Forgive the digression, but shouldn't the same be said for States members pay, originally bought in to allow those without wealth to hold political office?

Nick Le Cornu said...

As one of those that helped to get signatures on the petition, spending several Saturdays in King Street and not a few lunch hours, I feel disappointed that all the effort of a number of dedicated individuals ends up being the subject of an unseemly public squabble.

Such conduct plays straight into the hands of reactionary forces. It gives the impression to the public that those seriously campaigning for social justice behave in a similar fashion. A serious political organisation would have sufficient discipline to prevent this happening. Were there democratic participation by a membership it would likewise not occur.

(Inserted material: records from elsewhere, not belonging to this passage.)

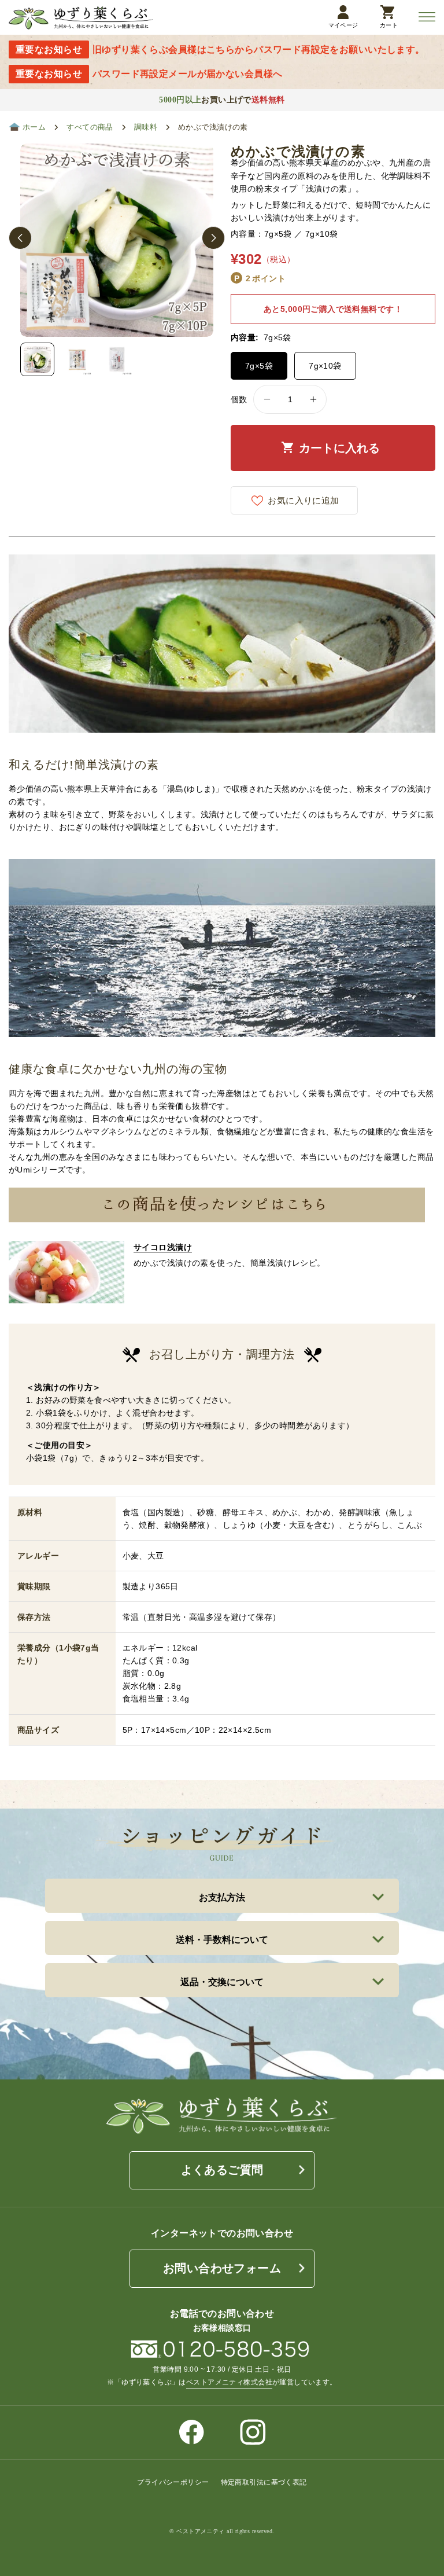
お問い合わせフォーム (222, 2268)
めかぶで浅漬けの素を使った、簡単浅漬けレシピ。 (229, 1255)
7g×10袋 (325, 365)
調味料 (145, 127)
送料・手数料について (222, 1940)
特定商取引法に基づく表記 (264, 2482)
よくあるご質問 (222, 2169)
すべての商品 (89, 127)
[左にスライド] (20, 237)
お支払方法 (222, 1897)
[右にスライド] (213, 237)
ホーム (34, 127)
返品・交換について (222, 1982)
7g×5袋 (259, 365)
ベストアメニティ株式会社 (229, 2382)
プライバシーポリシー (173, 2482)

Loyalties will be questioned as they should.

Anonymous said...

School milk, what it does, it pays our farmers to keep our Jersey cows in the fields, it gives our future, our young children a healthy drink, money worth spent as far as I am concerned, money to pay Bill Ogley or any civil servant for that matter is not money going back into the Island and not supporting our local business! so for saving school milk we do 3 things 1) pay a local business 2) keep our Jersey cows 3) give young children a healthy drink, its really very simple! the £138,00 goes back into the local economy, three positive things! not negative, positive!

Anonymous said...

School milk, what it does, it pays our farmers to keep our Jersey cows in the fields, it gives our future, our young children a healthy drink, money worth spent as far as I am concerned, money to pay Bill Ogley or any civil servant for that matter is not money going back into the Island and not supporting our local business! so for saving school milk we do 3 things 1) pay a local business 2) keep our Jersey cows 3) give young children a healthy drink, its really very simple! the £138,00 goes back into the local economy, three positive things! not negative, positive!

TonyTheProf said...

Part of the problem with the left / centre-left in Jersey are the incessant tiffs, which remind me of when the Labour party was so riven with internal conflict in the 1980s that the Conservatives had an easy ride.

Ugh, It's Him! said...

I might have little or no internet access for a few days from this afternoon. Your comments remain welcome, but please be patient if I am unable to moderate them temporarily.